The “pitchers” of this plant can reach over a foot in height, ideal for capturing and digesting not only insects, but small lizards, amphibians, and even mammals.
The animals are attracted by the plant’s sweet scent, and once they fall into the pitcher digestion can take as long as two months.
The Cobra Lily
So named because it looks like a cobra about to strike, the cobra lily, Darlingtonia californica, is a rare plant native to the cold-water bogs of Oregon and northern California. This plant is truly diabolical: not only does it lure insects into its pitcher with its sweet smell, but its closed pitchers have numerous, see-through false “exits” that exhaust its desperate victims as they try to escape.
The Trigger Plant
It is unclear if the trigger plant, Stylidium, is genuinely carnivorous, or simply trying to protect itself from insects. Some species of trigger plants are equipped with “trichomes,” or sticky hairs, which capture small bugs and the leaves of these plants secrete digestive enzymes that slowly dissolve their unfortunate victims.
A species of plant known as a liana, Tryphiophyllum peltatum, has many stages in its life cycle.
First, it grows unremarkable-looking oval-shaped leaves; then, around the time it flowers, it produces long, sticky leaves that attract, capture and digest insects; and lastly it becomes a climbing vine equipped with short, hooked leaves, sometimes attaining lengths of over a hundred feet.
The Portuguese Sundew
The Portuguese Sundew, Drosophyllum lusitanicum, grows in nutrient-poor soil along the coasts of Spain, Portugal and Morocco.
Like many other carnivorous plants on this list, the Portuguese sundew attracts bugs with its sweet aroma; traps them in a sticky substance, called mucilage, on its leaves; secretes digestive enzymes that slowly dissolve the unfortunate insects; and absorbs the nutrients so it can live to flower another day.

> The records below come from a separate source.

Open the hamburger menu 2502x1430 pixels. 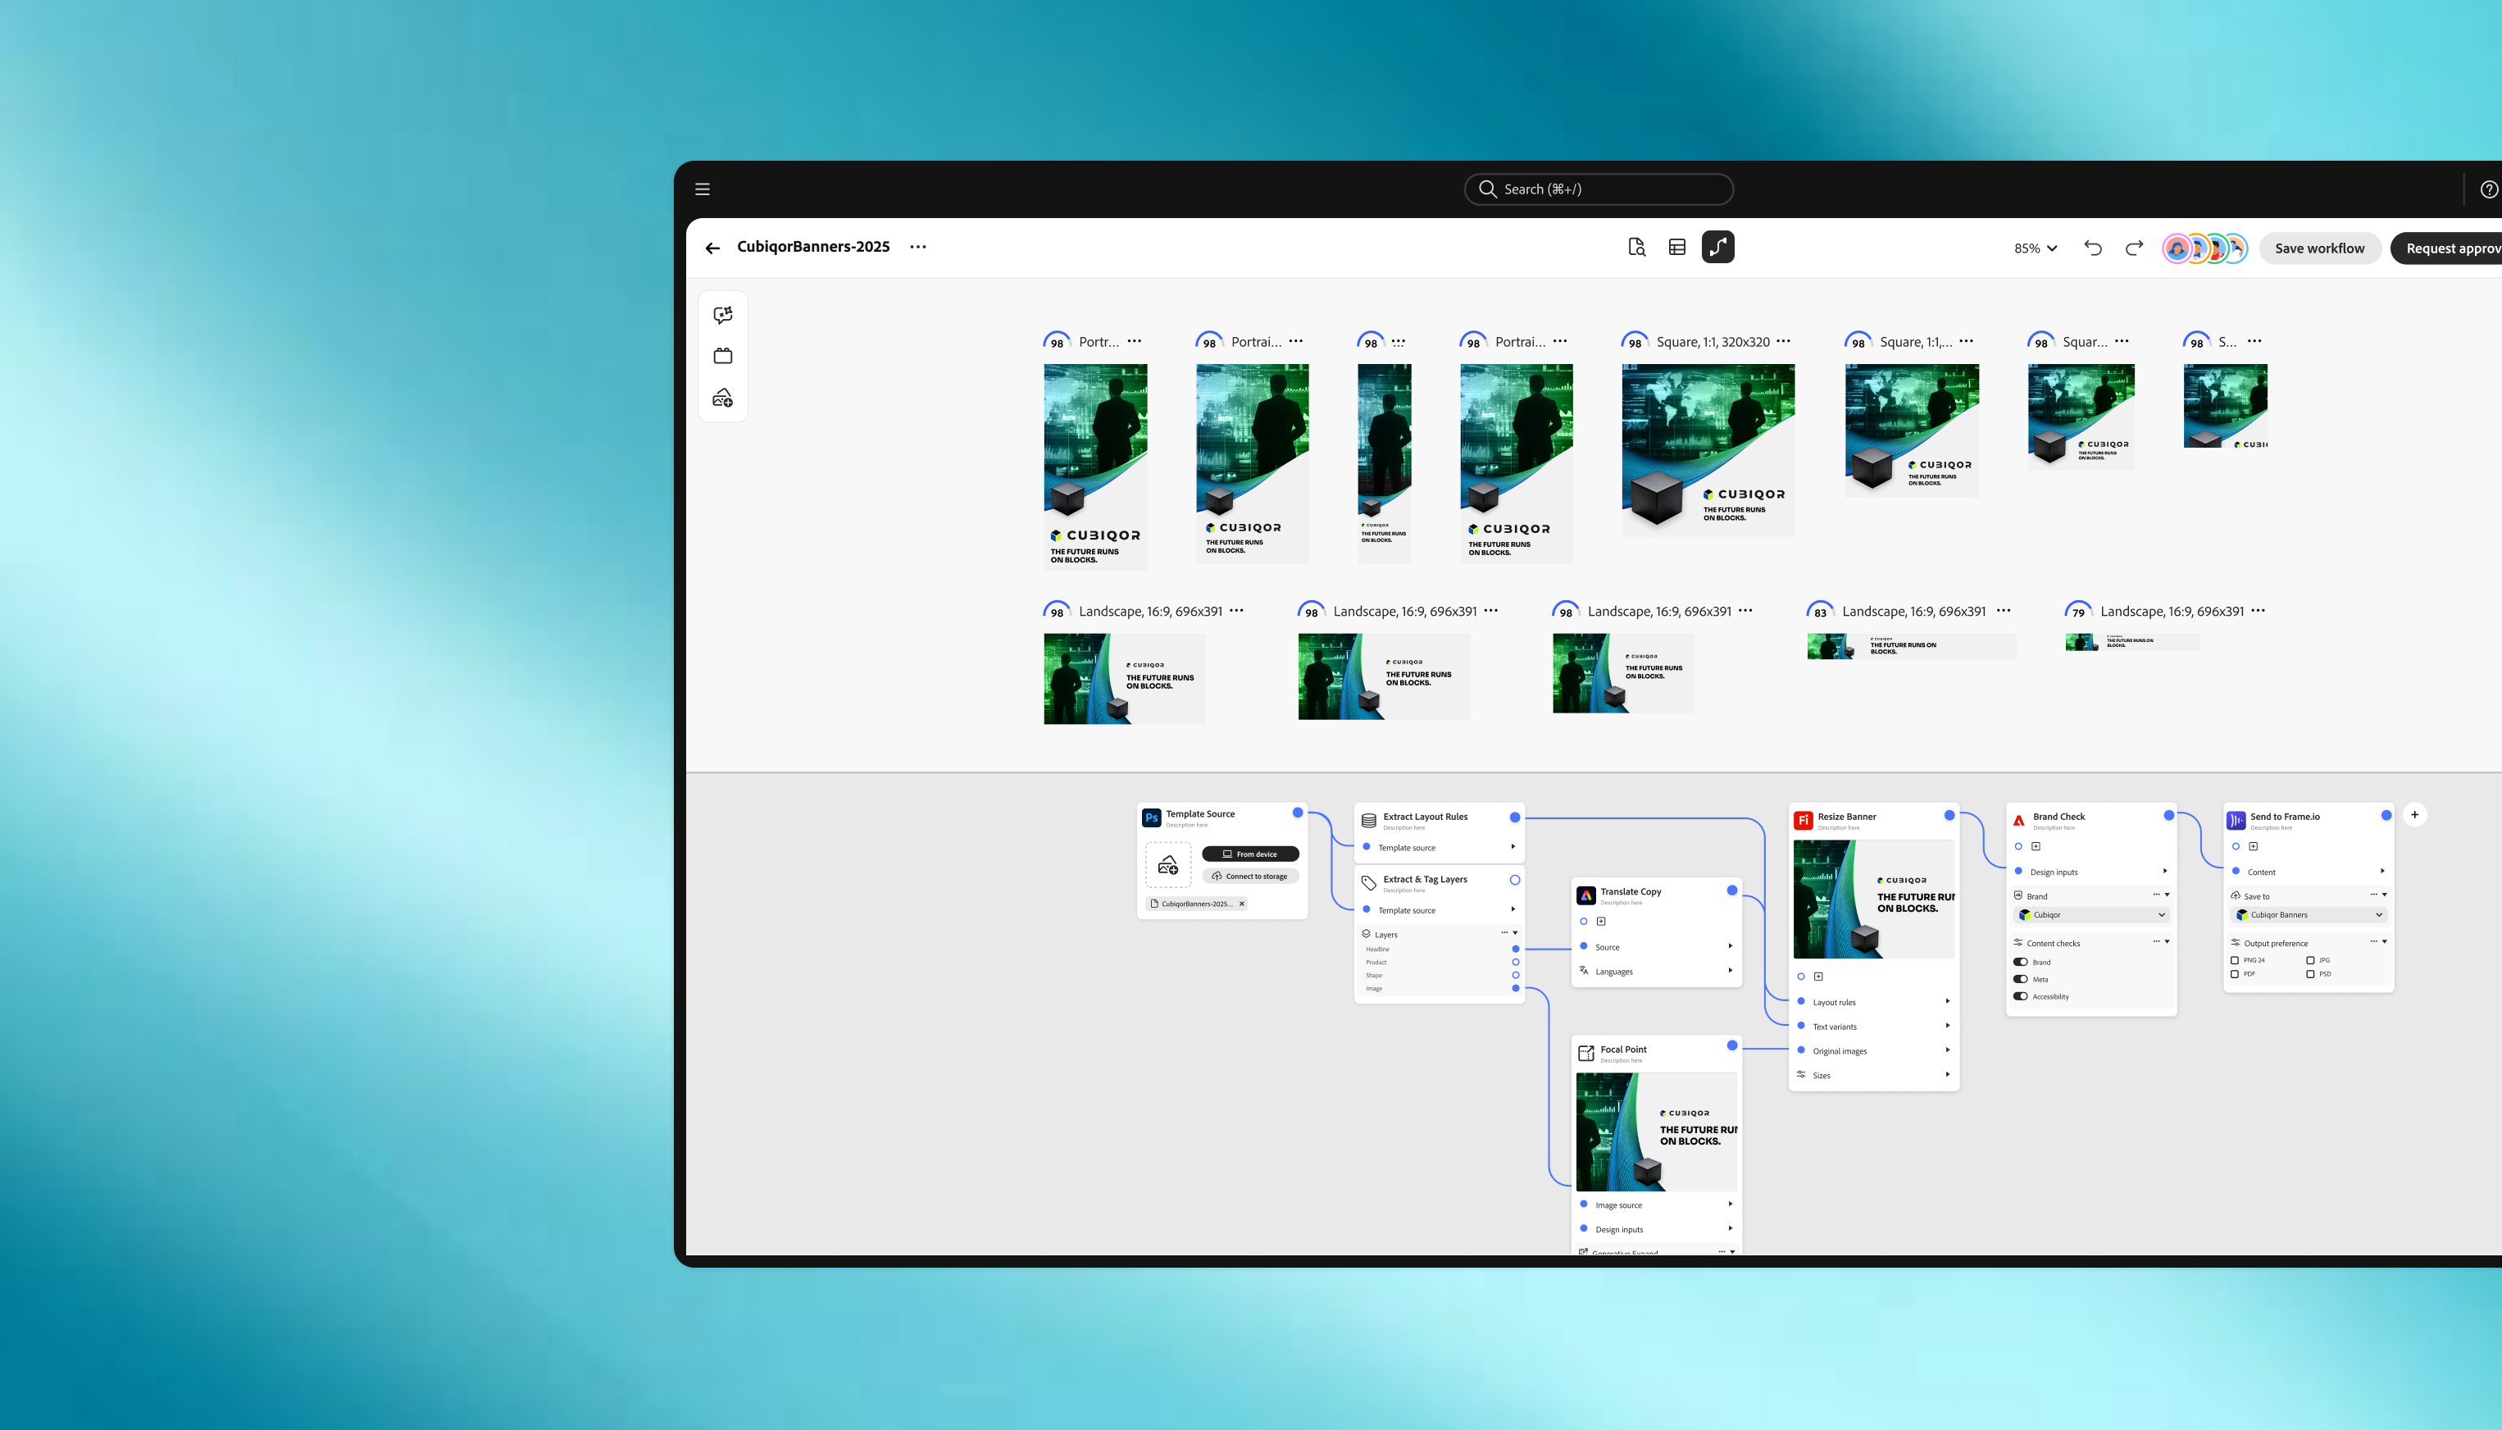[x=702, y=190]
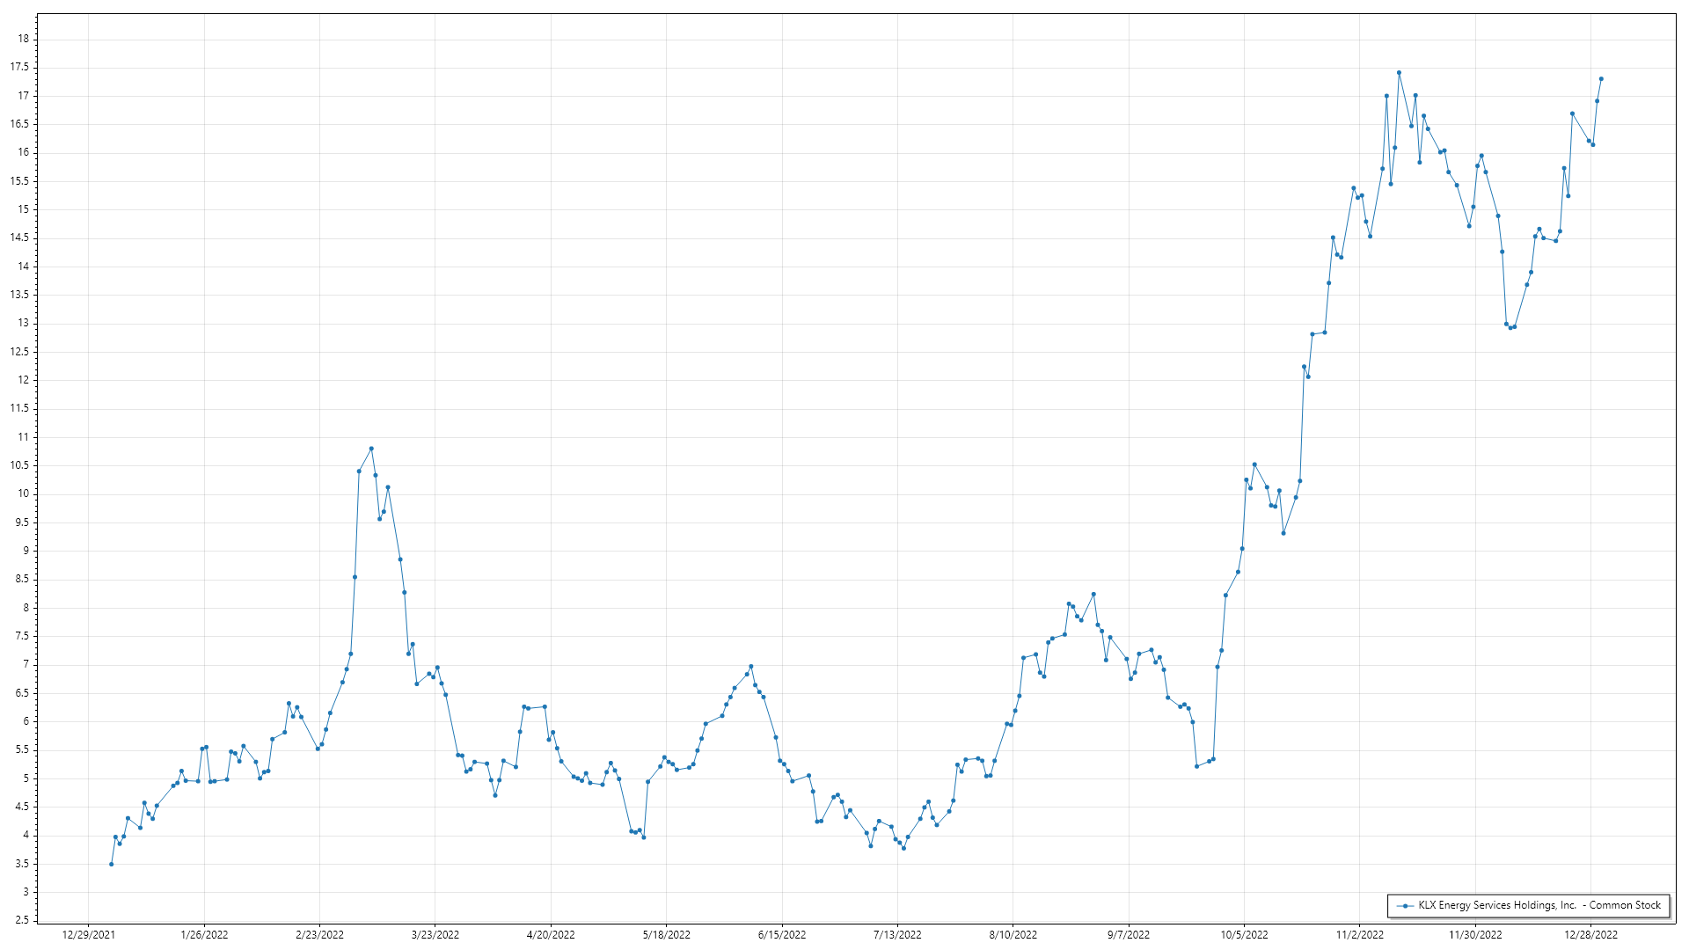
Task: Click the March peak data point near 10.8
Action: tap(371, 449)
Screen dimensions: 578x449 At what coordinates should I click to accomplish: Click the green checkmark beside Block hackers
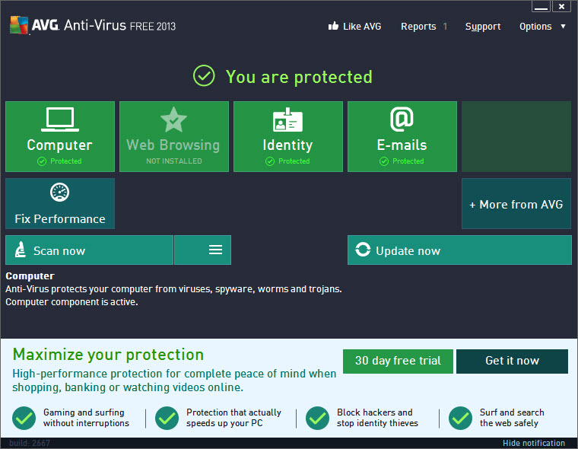coord(317,418)
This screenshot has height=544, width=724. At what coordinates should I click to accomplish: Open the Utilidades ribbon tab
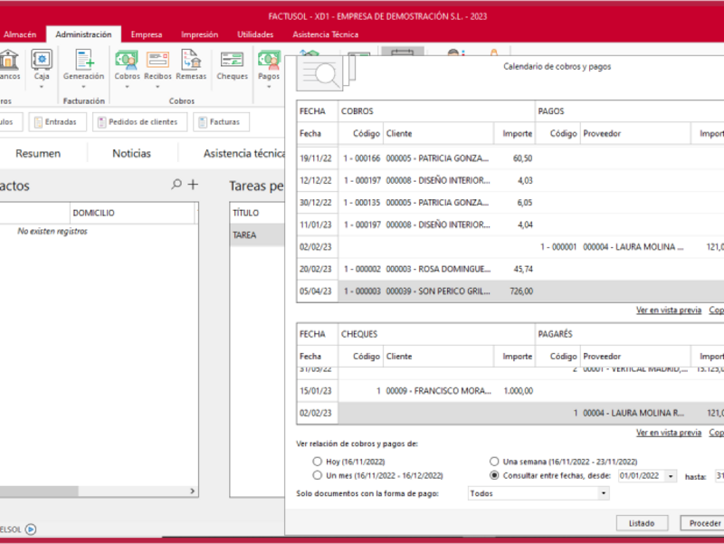coord(255,34)
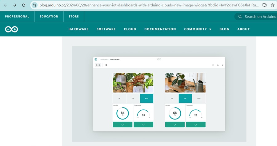Click the dashboard share icon

click(213, 65)
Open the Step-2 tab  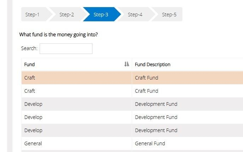click(x=67, y=15)
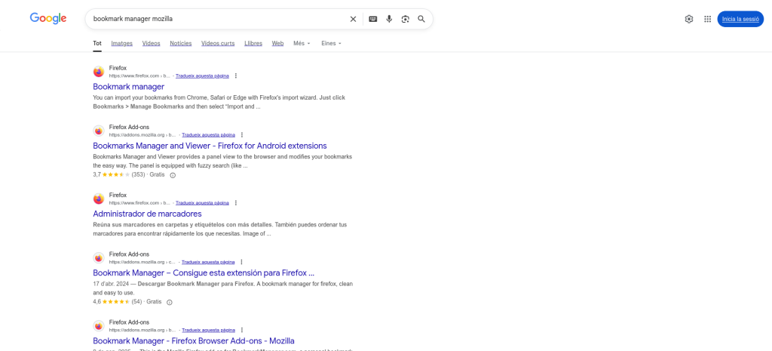
Task: Go to the Google logo homepage
Action: click(48, 18)
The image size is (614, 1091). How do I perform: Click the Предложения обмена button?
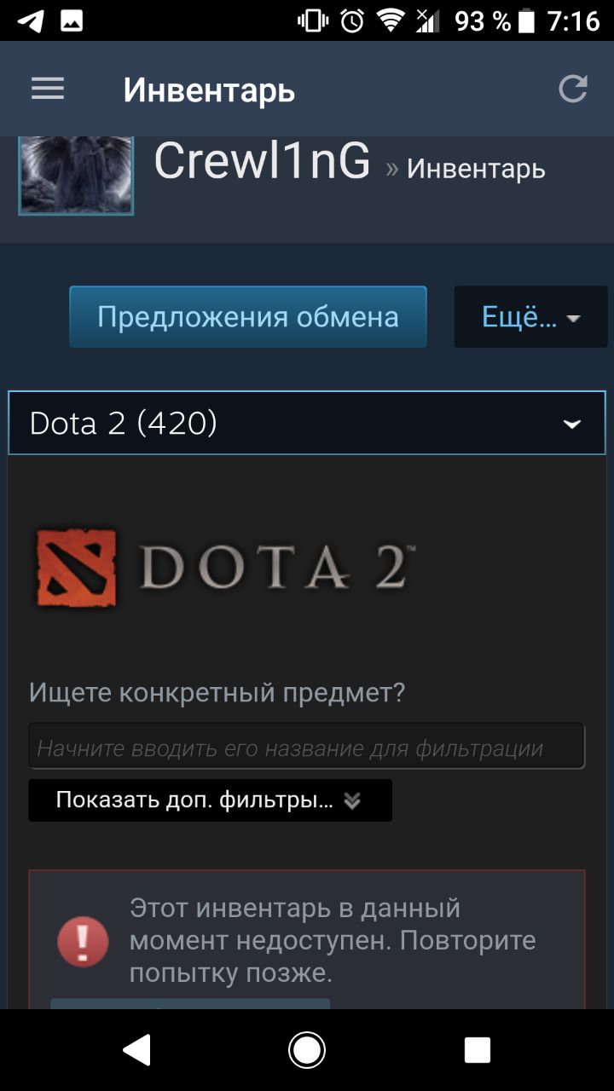(x=248, y=317)
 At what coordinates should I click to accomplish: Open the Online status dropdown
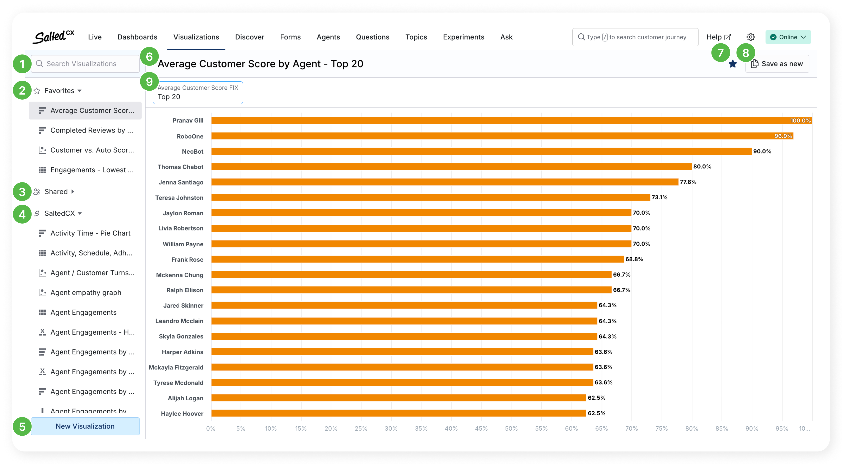click(788, 37)
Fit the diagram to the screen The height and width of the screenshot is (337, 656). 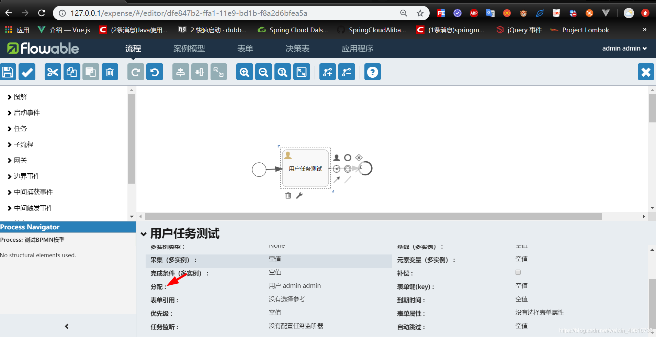tap(302, 72)

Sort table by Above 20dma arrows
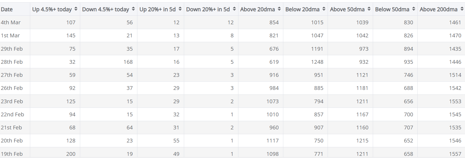click(x=279, y=9)
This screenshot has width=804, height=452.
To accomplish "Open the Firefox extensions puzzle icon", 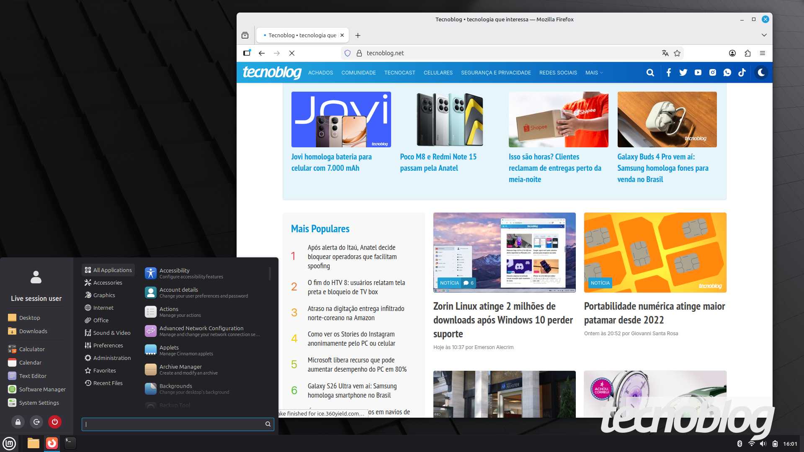I will tap(747, 53).
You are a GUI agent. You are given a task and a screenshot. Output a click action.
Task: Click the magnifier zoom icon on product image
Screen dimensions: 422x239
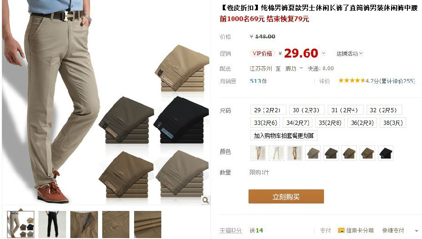(x=206, y=200)
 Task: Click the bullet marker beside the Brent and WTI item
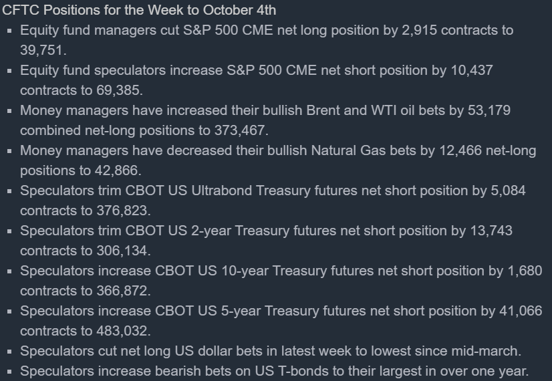[x=9, y=111]
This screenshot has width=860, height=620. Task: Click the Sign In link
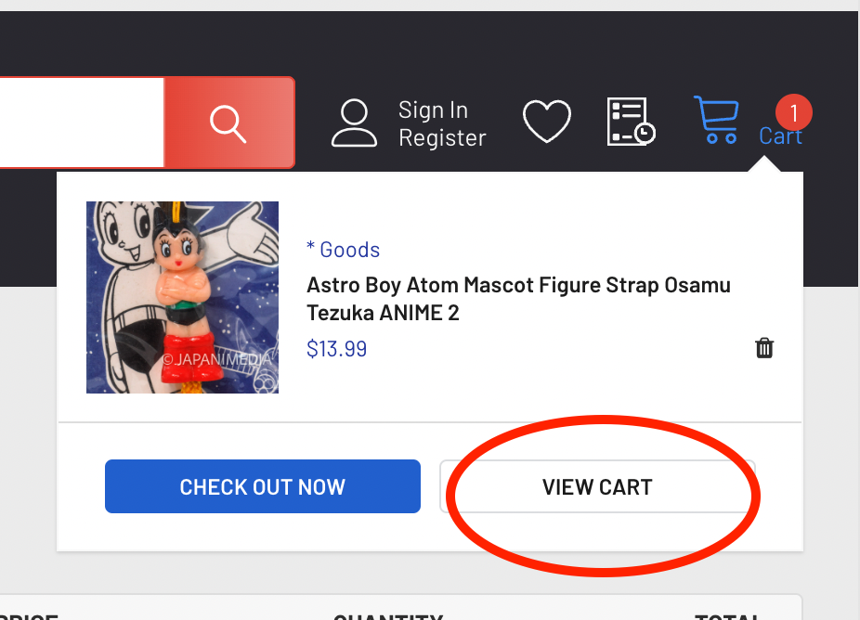pyautogui.click(x=433, y=110)
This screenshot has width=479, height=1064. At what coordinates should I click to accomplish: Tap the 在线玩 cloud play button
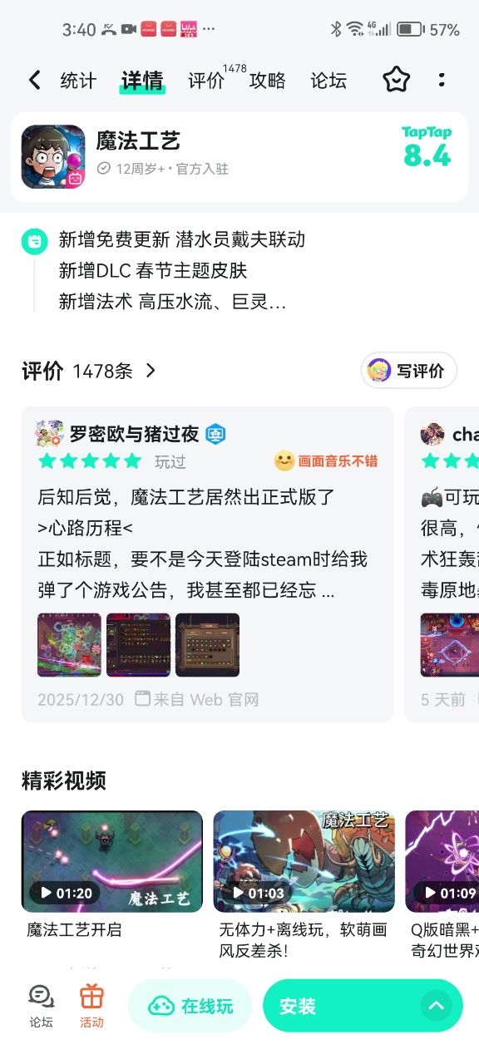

Native to South Africa, Roridula is a carnivorous plant with a twist: it doesn’t actually digest the insects it captures with its sticky hairs, but leaves this task to a bug species called Pameridea roridulae, with which it has a symbiotic relationship. Roridula then gets the poop of P. roridulae in return which is rich in nutrients, making it a superb fertilizer.
The butterwort, Pinguicula, is native to Eurasia and North, South and Central America.
Rather than emitting a sweet smell, butterworts attract insects that mistake the pearly secretions on their leaves for water, at which point they get mired in the sticky goo and are slowly dissolved by digestive enzymes.
The Corkscrew Plant
Unlike the other plants on this list, the corkscrew plant, Genlisea, doesn’t much care for insects; rather, its main diet consists of protozoans and other microscopic animals, which it attracts and eats using specialised leaves that grow under the soil.
These underground leaves are long, pale and rootlike, but Genlisea also has more normal-looking green leaves that sprout above ground and are used to photosynthesise light.
Technically classified as herbs, corkscrew plants inhabit the semi-aquatic regions of Africa and central and South America.
The Venus Flytrap
The venus flytrap is certainly the most well-known member of its breed. It is fairly small and its sticky, eyelid-like “traps” are only about an inch long.
One interesting fact about the venus flytrap: to cut down on false alarms from falling leaves and pieces of debris, this plant’s traps will snap shut only if an insect touches two different interior hairs in the course of 20 seconds.